# What to do
(1) In the passage about arriving in Boston, rewrite the text from "It was after" up to and including "in the morning.", substituting "drink" for "nightcap".
(2) In the passage about arriving in Boston, at which hotel did the travelers check in?
##### Given passage #####
It was a long flight and the random singing of Billy Joel’s ‘Piano Man’ didn’t help at all. Why do they always choose THAT song?

It was after midnight when we finally landed in Boston, and drifting towards 1:30 am when we finally got out of the cab and arrived at our hotel: The Omni Parker House. We checked in and found that both of the hotel bars had just shut down. Dammit. After that flight, I needed a nightcap. I debated heading out around the corner to Barracuda Tavern for last call. I debated hitting the mini bar. I wound up simply going to bed and just starting fresh in the morning.

“Can you tell me where the Freedom Trail starts?” I heard the man ask me in a slow southern drawl as Kelly and I walked across Charles Street and entered the Public Garden the next morning.

“Oh yeah…”, I replied as I pointed across the street and into Boston Commons. “Just walk across the Commons, follow the path towards the church and Pahk Street Station. You’ll see a sign and the red brick path up to the State House.”

Kelly snickered. Not only was I still confused for a local, but the Boston already started to slip out again. It was only natural. I was back in the city that I still consider my home. Yes, I’m always up for a visit, but this time we came out to exhibit at Boston Comic Con over the weekend. However, that didn’t start till the next day, giving us a free afternoon just to wander around and hit some of the old haunts.
##### Supplied material #####
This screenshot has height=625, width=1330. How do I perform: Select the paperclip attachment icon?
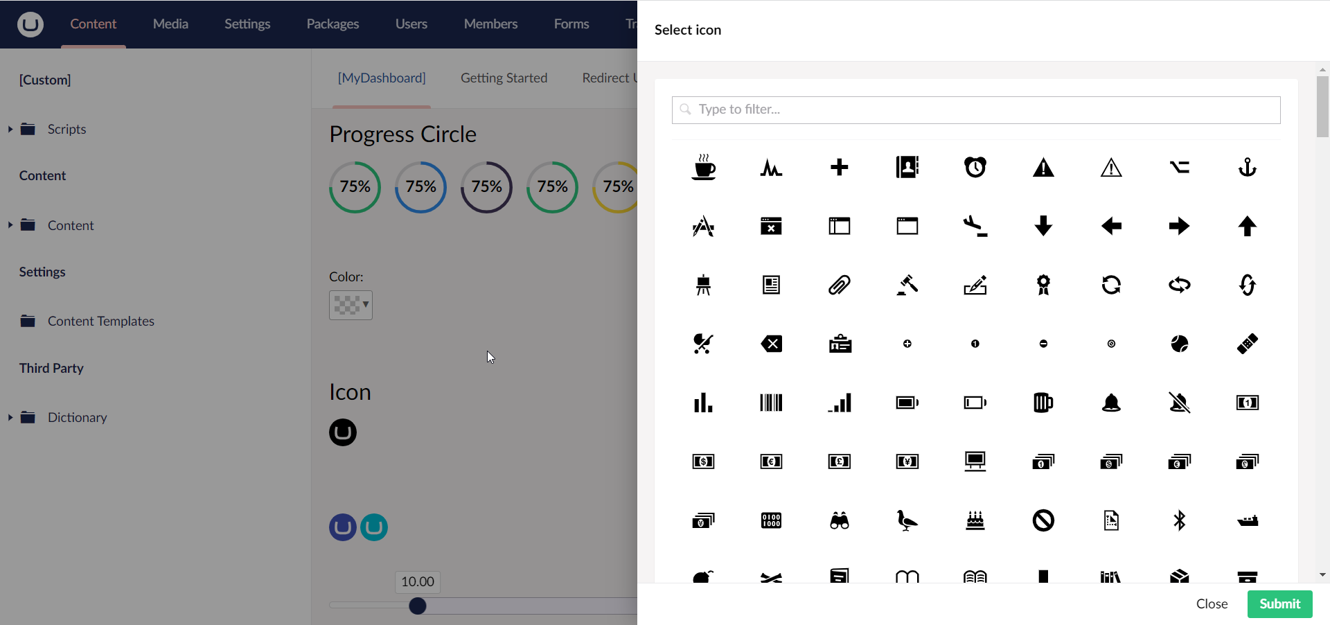tap(840, 285)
#####
# Correct answers
(1)
It was after midnight when we finally landed in Boston, and drifting towards 1:30 am when we finally got out of the cab and arrived at our hotel: The Omni Parker House. We checked in and found that both of the hotel bars had just shut down. Dammit. After that flight, I needed a drink. I debated heading out around the corner to Barracuda Tavern for last call. I debated hitting the mini bar. I wound up simply going to bed and just starting fresh in the morning.

(2) The Omni Parker House.